A future president should not stop there. Africans and people of African descent, such as Haitians, could also be banned for national security reasons. This is not hyperbole. It’s already arrived. Following Trump v Hawaii, Trump extended the ban to 13 countries, targeted African countriesblocked refugees and asylum seekers and banned immigrants based on health and their alleged harm to the US economy – all under the guise of protecting our nation.
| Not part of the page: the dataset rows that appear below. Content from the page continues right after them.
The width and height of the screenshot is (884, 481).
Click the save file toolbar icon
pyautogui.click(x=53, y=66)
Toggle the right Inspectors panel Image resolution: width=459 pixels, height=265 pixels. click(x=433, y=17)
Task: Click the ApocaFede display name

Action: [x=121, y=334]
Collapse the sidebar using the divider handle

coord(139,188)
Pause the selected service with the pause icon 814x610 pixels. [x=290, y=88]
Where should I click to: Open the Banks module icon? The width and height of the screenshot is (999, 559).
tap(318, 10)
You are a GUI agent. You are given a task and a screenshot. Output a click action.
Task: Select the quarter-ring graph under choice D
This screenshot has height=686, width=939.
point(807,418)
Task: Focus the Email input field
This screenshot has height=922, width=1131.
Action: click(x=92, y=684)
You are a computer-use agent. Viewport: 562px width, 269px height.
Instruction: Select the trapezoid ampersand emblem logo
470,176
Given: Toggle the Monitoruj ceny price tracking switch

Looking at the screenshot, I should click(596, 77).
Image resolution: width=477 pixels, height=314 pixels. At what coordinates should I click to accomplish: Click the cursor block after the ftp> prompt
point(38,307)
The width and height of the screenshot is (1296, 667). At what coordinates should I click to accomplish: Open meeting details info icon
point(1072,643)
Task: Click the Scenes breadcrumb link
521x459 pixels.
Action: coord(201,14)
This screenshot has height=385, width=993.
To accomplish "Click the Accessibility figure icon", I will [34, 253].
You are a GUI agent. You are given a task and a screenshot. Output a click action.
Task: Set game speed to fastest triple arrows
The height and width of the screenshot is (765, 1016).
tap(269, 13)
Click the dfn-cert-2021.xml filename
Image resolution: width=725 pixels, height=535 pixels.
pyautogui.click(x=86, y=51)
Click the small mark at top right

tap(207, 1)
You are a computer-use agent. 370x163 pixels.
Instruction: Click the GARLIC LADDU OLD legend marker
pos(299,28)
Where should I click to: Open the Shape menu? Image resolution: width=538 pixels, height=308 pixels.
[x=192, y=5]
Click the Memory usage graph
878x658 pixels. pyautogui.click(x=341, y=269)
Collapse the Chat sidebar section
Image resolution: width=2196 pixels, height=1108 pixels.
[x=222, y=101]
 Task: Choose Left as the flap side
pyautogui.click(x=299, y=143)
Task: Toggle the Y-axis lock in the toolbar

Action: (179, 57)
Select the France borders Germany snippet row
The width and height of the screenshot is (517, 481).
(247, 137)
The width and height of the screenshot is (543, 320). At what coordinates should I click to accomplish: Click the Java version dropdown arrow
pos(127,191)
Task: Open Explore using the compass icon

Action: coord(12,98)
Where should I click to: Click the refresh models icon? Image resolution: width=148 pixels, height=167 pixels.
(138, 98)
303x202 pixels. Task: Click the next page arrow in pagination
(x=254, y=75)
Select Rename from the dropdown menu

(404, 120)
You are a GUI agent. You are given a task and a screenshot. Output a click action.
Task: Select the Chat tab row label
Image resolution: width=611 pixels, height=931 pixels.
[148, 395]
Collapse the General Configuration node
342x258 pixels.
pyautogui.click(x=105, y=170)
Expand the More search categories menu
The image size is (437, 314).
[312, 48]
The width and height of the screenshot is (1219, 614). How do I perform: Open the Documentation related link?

And when Trump demanded that “Christians [should] have priority for entry as refugees into the United States” because it was “very unfair” that Muslims had historically enjoyed such privileges, it’s likely that the next Trump-like president will enshrine this in law behind a seemingly neutral policy. We have seen the tens of thousands of Afghan refugees who escaped Taliban persecution being deported to that persecution and probable death thanks to Trump v. Hawaii. Maybe the next Trump can even separate Christian refugees from those of Islamic faith. Trump and his supporters have already Afghan refugees targeted and sworn to block their entrance, so it may only be a matter of time.

We might even see state and local governments get in on the action. Already, several states have passed bills handed to them by anti-Muslim hate groups, and these bills are rarely, if ever, challenged. We could see governors demanding records or targeting mosques as Trump demanded. Why could a State not put in place “special identification tracking”, as Trump has suggested, in the name of monitoring national security threats?

Or maybe they could be barred from entering Congress. or the government as Rep. Marjorie Taylor Greene (R-Ga.) suggests. Such a law would not say that “Muslims do not need to apply”, but would rather hide behind all legality to give Roberts’ court another excuse for inaction. And politicians who supported these things could be open and blatant in their demonization and discriminatory intent in public because Trump v. Hawaii gave them the right to be.

In Trump v. Hawaii, the court held that Korematsu v. United States, the case that upheld the government’s right to intern Japanese Americans, was not analogous to the current situation. Yet Korematsu became an example for generations of a court turning a blind eye to prejudice; Trump v. Hawaii will have a similar legacy. Beyond its infamous place in the history books, Trump v. Hawaii will give rise to new and more creative ways to demonize Muslims and other Americans as long as the discrimination is not in the text of the law.

Immigration lawyer Christopher Richardson served as a US diplomat between 2011 and 2018 and served in Nigeria, Nicaragua, Pakistan and Spain.